═════ Source data ═════

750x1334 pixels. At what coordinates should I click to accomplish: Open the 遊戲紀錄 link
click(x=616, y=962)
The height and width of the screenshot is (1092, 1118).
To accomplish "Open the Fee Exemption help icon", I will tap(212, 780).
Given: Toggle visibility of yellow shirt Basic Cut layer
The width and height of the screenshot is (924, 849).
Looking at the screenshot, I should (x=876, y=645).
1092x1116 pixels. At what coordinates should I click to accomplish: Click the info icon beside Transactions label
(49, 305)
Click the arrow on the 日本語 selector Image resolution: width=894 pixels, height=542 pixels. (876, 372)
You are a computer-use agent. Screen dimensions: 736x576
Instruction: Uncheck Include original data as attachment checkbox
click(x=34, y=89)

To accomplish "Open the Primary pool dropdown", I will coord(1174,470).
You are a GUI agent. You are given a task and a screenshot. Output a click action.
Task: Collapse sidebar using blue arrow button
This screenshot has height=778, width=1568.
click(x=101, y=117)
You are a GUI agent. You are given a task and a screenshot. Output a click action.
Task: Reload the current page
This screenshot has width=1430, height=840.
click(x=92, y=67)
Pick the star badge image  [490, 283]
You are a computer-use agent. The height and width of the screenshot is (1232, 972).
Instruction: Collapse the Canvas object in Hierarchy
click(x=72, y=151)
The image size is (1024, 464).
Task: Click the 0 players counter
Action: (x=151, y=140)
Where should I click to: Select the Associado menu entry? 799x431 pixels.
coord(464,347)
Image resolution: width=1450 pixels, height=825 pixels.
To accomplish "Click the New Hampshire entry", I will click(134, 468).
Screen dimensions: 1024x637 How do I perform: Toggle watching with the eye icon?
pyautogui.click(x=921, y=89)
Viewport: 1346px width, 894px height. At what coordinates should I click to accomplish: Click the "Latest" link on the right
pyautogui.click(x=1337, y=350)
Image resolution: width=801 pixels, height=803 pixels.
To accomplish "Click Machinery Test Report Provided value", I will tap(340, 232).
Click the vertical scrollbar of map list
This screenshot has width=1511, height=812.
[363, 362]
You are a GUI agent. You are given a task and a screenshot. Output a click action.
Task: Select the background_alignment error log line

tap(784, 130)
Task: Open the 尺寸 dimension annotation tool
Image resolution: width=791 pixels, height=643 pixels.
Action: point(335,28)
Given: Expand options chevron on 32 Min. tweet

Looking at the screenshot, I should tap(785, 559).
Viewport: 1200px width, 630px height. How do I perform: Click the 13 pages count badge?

═════

(Directions for this task)
Reproduce each record exactly as it appears.

(Result of this exercise)
750x1334 pixels. At what coordinates should I click to accomplish: Open the 遊戲紀錄 link
click(x=616, y=962)
The height and width of the screenshot is (1092, 1118).
To accomplish "Open the Fee Exemption help icon", I will tap(212, 780).
Given: Toggle visibility of yellow shirt Basic Cut layer
The width and height of the screenshot is (924, 849).
Looking at the screenshot, I should (x=876, y=645).
1092x1116 pixels. At what coordinates should I click to accomplish: Click the info icon beside Transactions label
(49, 305)
Click the arrow on the 日本語 selector Image resolution: width=894 pixels, height=542 pixels. (876, 372)
You are a computer-use agent. Screen dimensions: 736x576
Instruction: Uncheck Include original data as attachment checkbox
click(x=34, y=89)

To accomplish "Open the Primary pool dropdown", I will coord(1174,470).
You are a GUI agent. You are given a task and a screenshot. Output a click action.
Task: Collapse sidebar using blue arrow button
This screenshot has height=778, width=1568.
click(x=101, y=117)
You are a GUI agent. You are given a task and a screenshot. Output a click action.
Task: Reload the current page
This screenshot has width=1430, height=840.
click(x=92, y=67)
Pick the star badge image  [490, 283]
You are a computer-use agent. The height and width of the screenshot is (1232, 972).
Instruction: Collapse the Canvas object in Hierarchy
click(x=72, y=151)
The image size is (1024, 464).
Task: Click the 0 players counter
Action: (x=151, y=140)
Where should I click to: Select the Associado menu entry? 799x431 pixels.
coord(464,347)
Image resolution: width=1450 pixels, height=825 pixels.
To accomplish "Click the New Hampshire entry", I will click(134, 468).
Screen dimensions: 1024x637 How do I perform: Toggle watching with the eye icon?
pyautogui.click(x=921, y=89)
Viewport: 1346px width, 894px height. At what coordinates should I click to accomplish: Click the "Latest" link on the right
pyautogui.click(x=1337, y=350)
Image resolution: width=801 pixels, height=803 pixels.
To accomplish "Click Machinery Test Report Provided value", I will tap(340, 232).
Click the vertical scrollbar of map list
This screenshot has width=1511, height=812.
[363, 362]
You are a GUI agent. You are given a task and a screenshot. Output a click action.
Task: Select the background_alignment error log line

tap(784, 130)
Task: Open the 尺寸 dimension annotation tool
Image resolution: width=791 pixels, height=643 pixels.
Action: point(335,28)
Given: Expand options chevron on 32 Min. tweet

Looking at the screenshot, I should tap(785, 559).
Viewport: 1200px width, 630px height. How do I perform: Click the 13 pages count badge?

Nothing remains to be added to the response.